The Slovik Syndrome

Image of Eddie Slovik

 by Clive Stafford Smith, Reprieve Co-founder

 

 

 

31 January 2020

Spare a moment at 09:14 am GMT today to remember Eddie Slovik. Seventy-five years ago, on January 31, 1945, Private Slovik was executed by firing squad. A total of some American GI’s deserted their post, receiving a range of punishments, but Slovik became the only one to die. The arbitrariness of his death has echoes through generations of the American executioner.

Slovik was a Polish-American who found himself in France in 1945. When he deserted, he wrote a note explaining that “[t]hey were shelling the town and we were told to dig in for the night. The following morning they were shelling us again. I was so scared, nerves and trembling, that at the time the other replacements moved out, I couldn’t move. I stayed there in my fox hole till it was quiet and I was able to move.” When he later turned himself in for desertion, two officers advised him to tear the note up and when he refused, one wrote on the back that he understood it could be used against him in his court martial. Sure enough, it was.

A later review of the decision making of the officers who imposed and later ratified the death sentence revealed that when the sentence was imposed there was little expectation that it would be carried out. However, by the time Slovik’s plea for mercy reached the desk of General Eisenhower in December, the Battle of the Bulge – the last attempt by the Germans to turn the tide – was at its height, and Allied desertions were mounting with the casualties. It is said that he felt the need to ratify the death sentence “to encourage the others”.

Slovik was sent back to his own unit to be killed, to the surprise of General Norman D. Cota, Commander of the 28th Division. Of the 12 members of the execution detail one had a blank so they would all have psychological deniability. They were meant to aim to kill, though, and Slovik was hit by eleven bullets. But only four would have been fatal, and one hit the shoulder and two the arm. An Army physician determined Slovik had not been immediately killed, but he died, at 24 years old, before the firing squad reloaded.

Hence he became not just the only GI in World War Two, he became the first and last person since the end of the Civil War to die for desertion. The randomness is not so different today’s death penalty: in 2018 there were 15,498 murders in the U.S., with just 25 executions carried out. The broader point, though, which gives its name to the “Slovik Syndrome” is absent sense of responsibility among those imposing a death sentence – a constant passing of the buck.

I was – horrifyingly! – allowed to try a capital case in 1985, just one year out of law school. I barely knew my way to the courthouse let alone what to do once I got there. The unfortunate victim of my ignorance was John Pope, who was unsurprisingly sentenced to death. In the U.S. we are allowed to talk to the jurors about their decision: of the twelve, not a single person thought John would, or even should, be executed but they were very concerned about him being paroled on a life sentence in the minimum seven years. They thought a death sentence would result in a couple of decades of appeals before it would be overturned, so John would spend twenty years in prison before being released in his sixties.

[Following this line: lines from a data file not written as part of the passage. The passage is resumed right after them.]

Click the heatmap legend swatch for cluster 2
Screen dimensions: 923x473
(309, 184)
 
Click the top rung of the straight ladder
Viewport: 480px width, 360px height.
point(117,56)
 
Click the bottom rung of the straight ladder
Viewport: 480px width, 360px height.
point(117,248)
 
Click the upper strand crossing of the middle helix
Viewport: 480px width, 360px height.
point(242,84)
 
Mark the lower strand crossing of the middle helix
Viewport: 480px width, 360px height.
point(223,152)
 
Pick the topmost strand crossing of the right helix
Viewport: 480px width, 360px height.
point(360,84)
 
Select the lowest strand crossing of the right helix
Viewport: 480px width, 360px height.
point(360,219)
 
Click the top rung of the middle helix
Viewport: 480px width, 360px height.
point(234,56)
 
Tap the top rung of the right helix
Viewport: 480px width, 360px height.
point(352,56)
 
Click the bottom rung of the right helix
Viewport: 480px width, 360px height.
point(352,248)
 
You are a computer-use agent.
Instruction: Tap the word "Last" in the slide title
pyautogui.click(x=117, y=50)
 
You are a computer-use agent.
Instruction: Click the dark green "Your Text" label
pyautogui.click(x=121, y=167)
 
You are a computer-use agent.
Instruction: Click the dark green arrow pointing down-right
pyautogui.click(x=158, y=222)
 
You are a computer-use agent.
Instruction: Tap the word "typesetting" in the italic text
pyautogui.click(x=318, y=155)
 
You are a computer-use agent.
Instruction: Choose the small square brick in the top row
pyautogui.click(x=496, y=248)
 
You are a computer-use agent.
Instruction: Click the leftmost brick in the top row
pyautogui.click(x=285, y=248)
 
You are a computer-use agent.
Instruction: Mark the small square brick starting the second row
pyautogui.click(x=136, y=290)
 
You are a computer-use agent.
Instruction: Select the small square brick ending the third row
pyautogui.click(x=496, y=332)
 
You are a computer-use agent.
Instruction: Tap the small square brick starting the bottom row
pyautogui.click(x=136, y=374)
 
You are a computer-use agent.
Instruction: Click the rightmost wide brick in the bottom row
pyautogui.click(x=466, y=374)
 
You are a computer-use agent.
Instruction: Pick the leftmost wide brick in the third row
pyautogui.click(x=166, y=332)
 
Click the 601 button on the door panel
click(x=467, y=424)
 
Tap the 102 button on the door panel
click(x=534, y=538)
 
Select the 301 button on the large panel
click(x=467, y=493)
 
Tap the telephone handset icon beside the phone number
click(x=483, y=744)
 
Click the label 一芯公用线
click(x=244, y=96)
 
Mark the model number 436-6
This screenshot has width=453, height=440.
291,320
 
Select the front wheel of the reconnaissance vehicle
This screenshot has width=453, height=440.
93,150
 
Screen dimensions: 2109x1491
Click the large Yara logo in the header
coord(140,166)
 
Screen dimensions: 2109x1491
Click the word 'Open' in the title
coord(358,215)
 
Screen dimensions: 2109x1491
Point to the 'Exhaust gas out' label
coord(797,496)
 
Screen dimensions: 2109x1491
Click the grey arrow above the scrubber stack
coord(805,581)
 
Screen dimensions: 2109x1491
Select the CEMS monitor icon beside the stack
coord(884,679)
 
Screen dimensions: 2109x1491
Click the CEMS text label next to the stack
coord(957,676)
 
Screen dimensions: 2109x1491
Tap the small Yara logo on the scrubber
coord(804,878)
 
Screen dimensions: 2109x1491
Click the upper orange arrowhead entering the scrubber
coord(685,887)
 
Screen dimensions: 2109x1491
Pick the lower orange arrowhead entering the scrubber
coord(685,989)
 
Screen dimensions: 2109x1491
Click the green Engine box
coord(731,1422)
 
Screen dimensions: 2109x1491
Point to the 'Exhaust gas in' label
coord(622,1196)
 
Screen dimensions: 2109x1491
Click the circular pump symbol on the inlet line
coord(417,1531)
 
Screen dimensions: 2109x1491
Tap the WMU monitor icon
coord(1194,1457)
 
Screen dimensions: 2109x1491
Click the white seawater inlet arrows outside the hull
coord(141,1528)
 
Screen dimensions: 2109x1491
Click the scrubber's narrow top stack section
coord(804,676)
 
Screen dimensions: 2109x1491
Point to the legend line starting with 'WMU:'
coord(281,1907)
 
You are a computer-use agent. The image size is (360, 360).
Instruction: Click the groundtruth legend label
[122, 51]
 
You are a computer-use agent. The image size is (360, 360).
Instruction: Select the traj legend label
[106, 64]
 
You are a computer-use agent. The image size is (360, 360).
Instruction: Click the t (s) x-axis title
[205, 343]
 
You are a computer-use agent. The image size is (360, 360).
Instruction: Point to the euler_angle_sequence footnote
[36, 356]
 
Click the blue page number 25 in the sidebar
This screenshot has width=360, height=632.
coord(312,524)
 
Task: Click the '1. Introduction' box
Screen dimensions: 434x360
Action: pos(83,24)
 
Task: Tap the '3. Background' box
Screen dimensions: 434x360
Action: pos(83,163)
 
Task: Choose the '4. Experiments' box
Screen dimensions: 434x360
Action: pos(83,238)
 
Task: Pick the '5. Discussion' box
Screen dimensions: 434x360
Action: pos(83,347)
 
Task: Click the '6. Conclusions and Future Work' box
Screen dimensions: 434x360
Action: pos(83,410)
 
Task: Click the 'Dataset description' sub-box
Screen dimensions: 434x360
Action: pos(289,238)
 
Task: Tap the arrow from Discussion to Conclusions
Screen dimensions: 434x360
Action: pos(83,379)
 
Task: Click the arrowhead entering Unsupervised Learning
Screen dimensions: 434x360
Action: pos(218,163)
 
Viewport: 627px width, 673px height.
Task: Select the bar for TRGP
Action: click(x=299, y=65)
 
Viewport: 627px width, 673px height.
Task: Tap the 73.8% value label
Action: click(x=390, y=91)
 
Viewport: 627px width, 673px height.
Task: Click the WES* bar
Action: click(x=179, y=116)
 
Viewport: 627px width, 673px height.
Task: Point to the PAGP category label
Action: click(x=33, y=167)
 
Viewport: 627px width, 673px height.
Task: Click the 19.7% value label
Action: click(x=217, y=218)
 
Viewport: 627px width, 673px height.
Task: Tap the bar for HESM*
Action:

The appellate courts prefer to ignore such realities. The elected judges on the state courts often expect the federal courts to take the heat for throwing out a death sentence in a highly charged local case – at the time, the Georgia Supreme Court affirmed well over ninety percent of death sentences. The federal court of appeals then says that they will not reverse unless there is already a clear Supreme Court precedent that requires it. The Supreme Court, in turn, opines that a decision upholding a death sentence is an exercise in respect for the State court system – who, they say, are we to disagree?

In other words, nobody ever takes true responsibility for the horror they unleash – any more than anyone did in the shooting of Private Eddie Slovik. The Slovik Syndrome teaches us that they just pass the parcel until it lands in the hands of the executioner. All of this is done in the name of the mythological God of Deterrence.

In common with other victims of the firing squad, Eddie Slovik was buried in a grave in the corner of a military cemetery, identified only by a number. It was not until 1987, after the death of his wife Antoinette, that the local community raised $5,000 to bring his remains back to Detroit for burial next to her. May they both rest in peace.